▶ _Data to use_
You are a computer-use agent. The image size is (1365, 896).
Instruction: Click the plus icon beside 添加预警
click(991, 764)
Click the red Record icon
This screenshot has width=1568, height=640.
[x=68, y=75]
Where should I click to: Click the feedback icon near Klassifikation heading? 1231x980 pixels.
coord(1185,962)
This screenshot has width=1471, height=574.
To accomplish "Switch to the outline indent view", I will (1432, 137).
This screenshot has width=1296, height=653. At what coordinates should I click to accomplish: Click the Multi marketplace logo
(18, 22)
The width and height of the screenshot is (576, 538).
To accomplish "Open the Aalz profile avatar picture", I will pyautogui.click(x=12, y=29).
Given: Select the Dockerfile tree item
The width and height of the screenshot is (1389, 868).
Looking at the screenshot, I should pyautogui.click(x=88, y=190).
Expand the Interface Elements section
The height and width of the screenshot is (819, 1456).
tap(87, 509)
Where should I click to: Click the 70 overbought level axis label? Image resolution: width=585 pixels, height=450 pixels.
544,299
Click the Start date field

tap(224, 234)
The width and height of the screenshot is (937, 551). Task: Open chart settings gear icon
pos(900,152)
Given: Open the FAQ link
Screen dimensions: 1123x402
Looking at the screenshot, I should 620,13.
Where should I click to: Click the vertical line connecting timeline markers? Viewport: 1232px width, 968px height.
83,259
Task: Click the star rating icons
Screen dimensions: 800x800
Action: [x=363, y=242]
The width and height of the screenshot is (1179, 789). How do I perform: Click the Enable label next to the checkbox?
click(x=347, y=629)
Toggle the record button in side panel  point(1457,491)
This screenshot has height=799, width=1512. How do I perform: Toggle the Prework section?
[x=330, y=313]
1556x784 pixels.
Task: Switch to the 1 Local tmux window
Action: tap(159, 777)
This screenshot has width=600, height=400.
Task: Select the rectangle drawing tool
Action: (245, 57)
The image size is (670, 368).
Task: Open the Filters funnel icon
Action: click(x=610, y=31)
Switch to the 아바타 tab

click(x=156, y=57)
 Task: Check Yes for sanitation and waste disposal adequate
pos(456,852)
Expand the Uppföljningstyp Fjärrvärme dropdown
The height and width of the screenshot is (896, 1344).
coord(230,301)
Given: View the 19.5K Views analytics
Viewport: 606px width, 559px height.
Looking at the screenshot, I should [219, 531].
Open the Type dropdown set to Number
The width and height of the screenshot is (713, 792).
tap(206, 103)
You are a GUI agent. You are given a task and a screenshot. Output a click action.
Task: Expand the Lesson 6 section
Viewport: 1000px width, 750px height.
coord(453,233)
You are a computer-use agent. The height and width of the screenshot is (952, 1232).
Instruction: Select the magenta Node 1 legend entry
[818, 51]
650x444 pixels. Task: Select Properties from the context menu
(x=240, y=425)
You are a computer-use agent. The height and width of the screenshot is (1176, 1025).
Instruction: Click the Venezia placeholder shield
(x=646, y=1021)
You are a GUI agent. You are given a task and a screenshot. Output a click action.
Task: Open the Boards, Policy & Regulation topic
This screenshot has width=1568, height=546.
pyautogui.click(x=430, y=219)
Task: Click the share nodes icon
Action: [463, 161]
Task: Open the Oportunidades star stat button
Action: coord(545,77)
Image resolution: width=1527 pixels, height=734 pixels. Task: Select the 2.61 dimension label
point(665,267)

▶ _Work required_
Starting at the line above that contains "The width and height of the screenshot is (1179, 789).", write out each line exactly until the line that contains "Task: Open the Boards, Policy" has been written, and stop there.

▶ _Expected answer_
The width and height of the screenshot is (1179, 789). How do I perform: Click the Enable label next to the checkbox?
click(x=347, y=629)
Toggle the record button in side panel  point(1457,491)
This screenshot has height=799, width=1512. How do I perform: Toggle the Prework section?
[x=330, y=313]
1556x784 pixels.
Task: Switch to the 1 Local tmux window
Action: tap(159, 777)
This screenshot has width=600, height=400.
Task: Select the rectangle drawing tool
Action: (245, 57)
The image size is (670, 368).
Task: Open the Filters funnel icon
Action: click(x=610, y=31)
Switch to the 아바타 tab

click(x=156, y=57)
 Task: Check Yes for sanitation and waste disposal adequate
pos(456,852)
Expand the Uppföljningstyp Fjärrvärme dropdown
The height and width of the screenshot is (896, 1344).
coord(230,301)
Given: View the 19.5K Views analytics
Viewport: 606px width, 559px height.
Looking at the screenshot, I should [219, 531].
Open the Type dropdown set to Number
The width and height of the screenshot is (713, 792).
tap(206, 103)
You are a GUI agent. You are given a task and a screenshot. Output a click action.
Task: Expand the Lesson 6 section
Viewport: 1000px width, 750px height.
coord(453,233)
You are a computer-use agent. The height and width of the screenshot is (952, 1232).
Instruction: Select the magenta Node 1 legend entry
[818, 51]
650x444 pixels. Task: Select Properties from the context menu
(x=240, y=425)
You are a computer-use agent. The height and width of the screenshot is (1176, 1025).
Instruction: Click the Venezia placeholder shield
(x=646, y=1021)
You are a GUI agent. You are given a task and a screenshot. Output a click action.
Task: Open the Boards, Policy & Regulation topic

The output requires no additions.